Mr. Smith is a consummate operator, talking passionately and in intricate detail about his business. Investors say they’re impressed by a CEO who consistently delivers on his plans. “He has a dogged determination that makes him so successful,” said Mark McQueen, CEO of Toronto-based Wellington Financial, an early backer. “I’m pretty sure he wakes up every morning with a list of things he wants to accomplish and he doesn’t let the rest of us get in his way.”
A recreational programmer who built the prototypes of his company’s technology, Mr. Smith said his developers have learned to shut off their monitors when he walks by. But he’s also an effective delegator who spends most of his time on strategy and the people side of his business, and still hasn’t met his top three clients.
Mr. Smith was a young entrepreneur who went knocking on doors at 14 in his hometown of Aurora, Ont., offering to work for free, snagging a job selling children’s education savings plans for an insurance brokerage.
When the brokerage opened a mortgage division, the teenaged Mr. Smith joined as a salesman and became intrigued by “all the paper floating around” the business. He built the world’s first online mortgage shopping site in 1996 and developed an online mortgage application program, which became the foundation for Basis100, a publicly traded online financial services firm. He served as a director and senior executive before it was sold for $33-million (U.S.) in 2004.
Mr. Smith planned to take a year off; he was 30 and had everything he’d set out to achieve in life. He bought a fly fishing lodge in British Columbia, stayed home to help raise his first child and got restless. “I’d had this misplaced goal … to be rich,” he said. “I finally got to the point where I realized it’s not about the money. I really missed working with smart people and solving big problems.”
He decided to launch a business in a large market where he could grow revenues by 50 per cent a year and create an enterprise worth $1-billion. After tapping his network, he realized there was ample opportunity to bring further time-and-money-saving technology to the mortgage business, a process that costs lenders several thousand dollars per file.
Mortgage appraisals amounted to a multibillion-dollar industry – and a headache for lenders.
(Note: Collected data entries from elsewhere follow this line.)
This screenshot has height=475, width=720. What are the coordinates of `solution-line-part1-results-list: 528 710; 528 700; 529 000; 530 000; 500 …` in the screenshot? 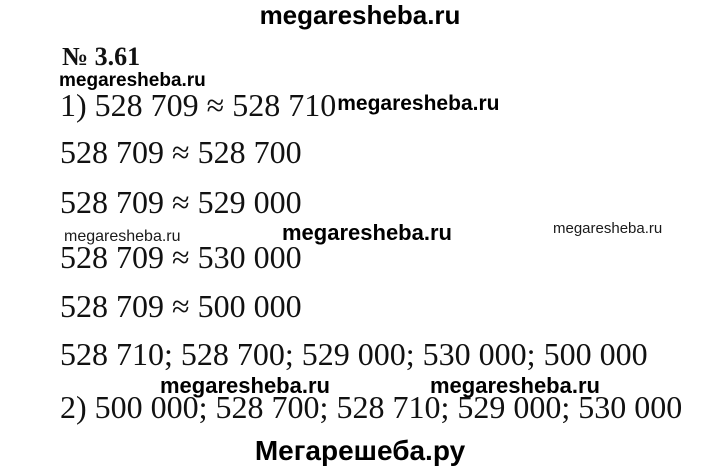 It's located at (354, 354).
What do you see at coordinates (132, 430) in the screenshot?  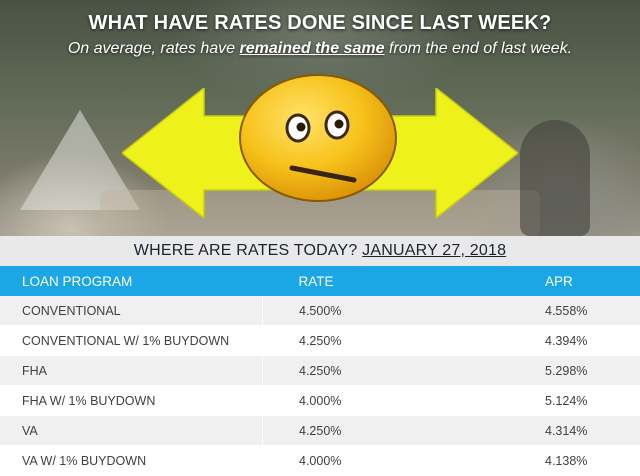 I see `loan-program-cell: VA` at bounding box center [132, 430].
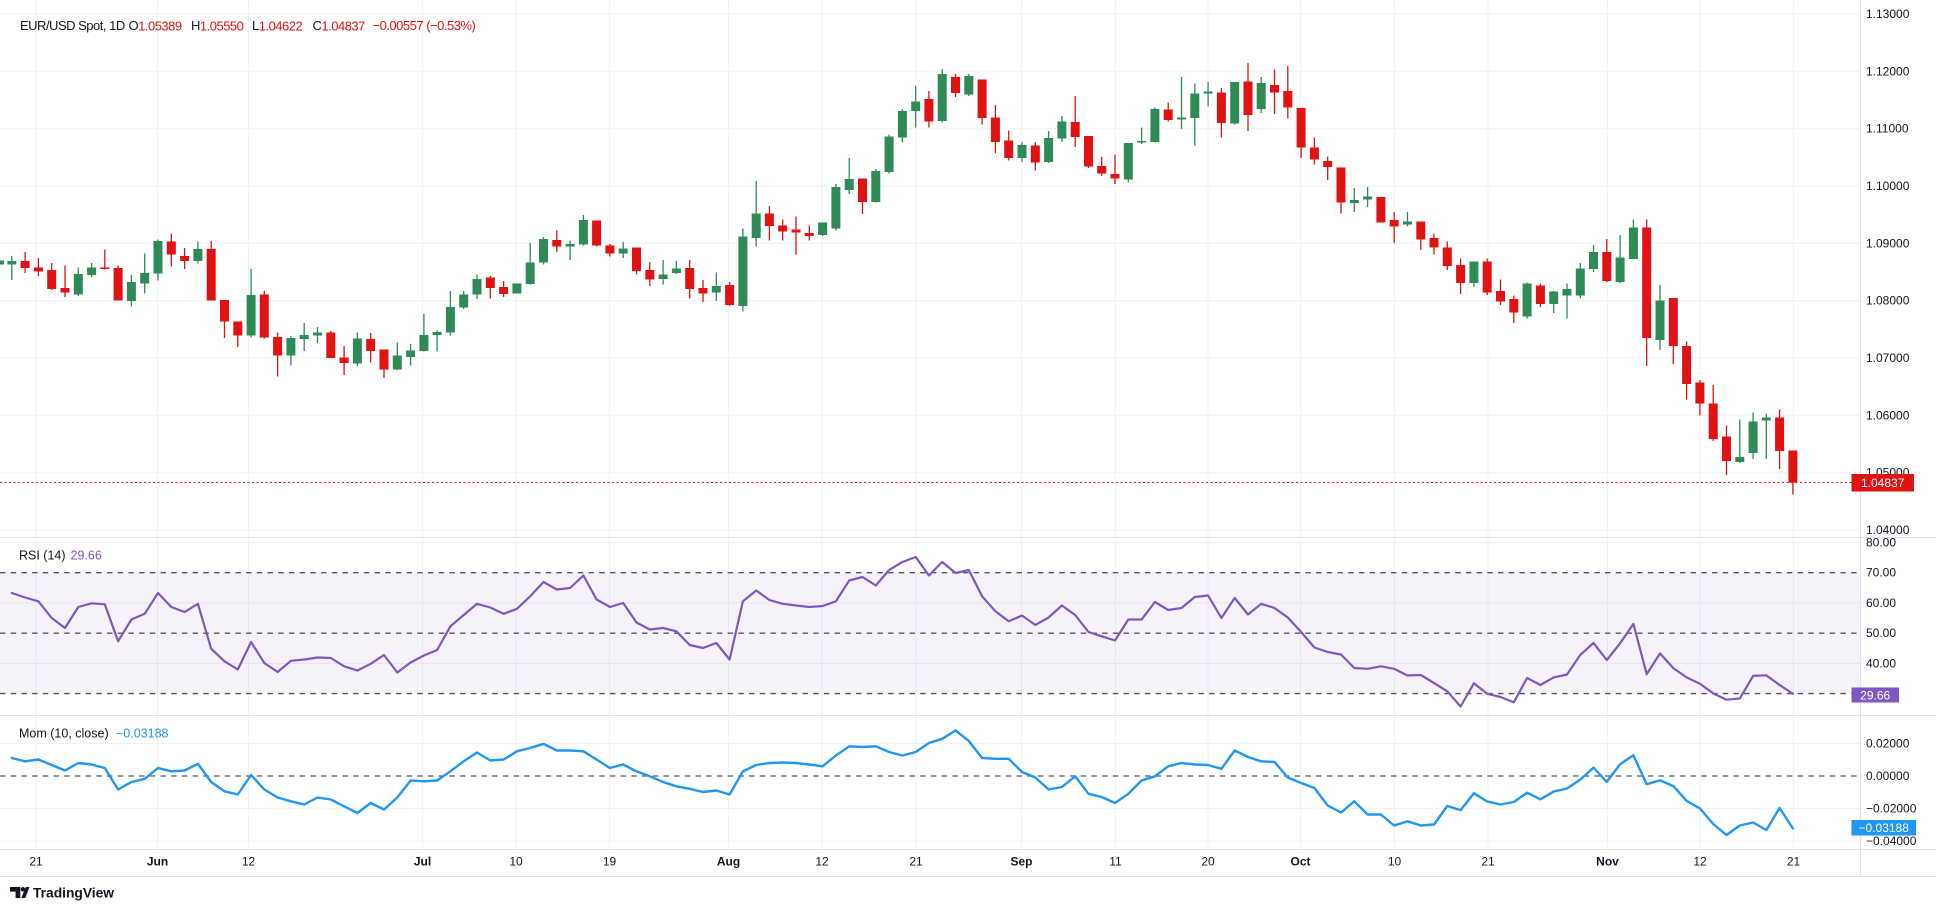  Describe the element at coordinates (1888, 415) in the screenshot. I see `svg-text: 1.06000` at that location.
U.S. lenders were required by regulators to outsource the business to third-party management companies, which then ground down appraisers on price. They typically got back such error-prone appraisals that the outsourcing companies had to employ “floors of people to chase [the appraisers] down and fix their errors,” Mr. Smith said. “This was the problem [lenders] were asking me to solve.”
By 2006, he had developed the prototype platform to manage the business, but Mr. Smith knew he’d have to start small. His first client was a regional lender in Saskatchewan. Mr. Smith assembled a board of technology veterans, and an advisory board of senior mortgage players he’d known from his Basis100 days. His management team includes chief financial officer Alistair Blackburn, a former senior HSBC executive. The company signed up third- and second-tier lenders, and in the past year won many of the leading mortgagees in the U.S.
Like its rivals, Real Matters charges banks a fee – typically several hundred dollars – per appraisal, pays a share to appraisers and keeps the rest. While its rivals pay less for appraisers – but more to subsequently fix faulty reports – Real Matters pays appraisers more, but saves on subsequent costs, as error rates on its reports are just 5 per cent, compared with an industry standard of 20 per cent, Mr. Smith said. The superior performance has won Real Matters more business from existing customers over time, he noted.
Mr. Smith expects to accelerate growth by attacking the highly fragmented $10-billion (U.S.) title search market, convincing existing customers to move that business to them as well. “It leverages the same platform,” he said. “We [have] this incredible customer base and ability to grow.”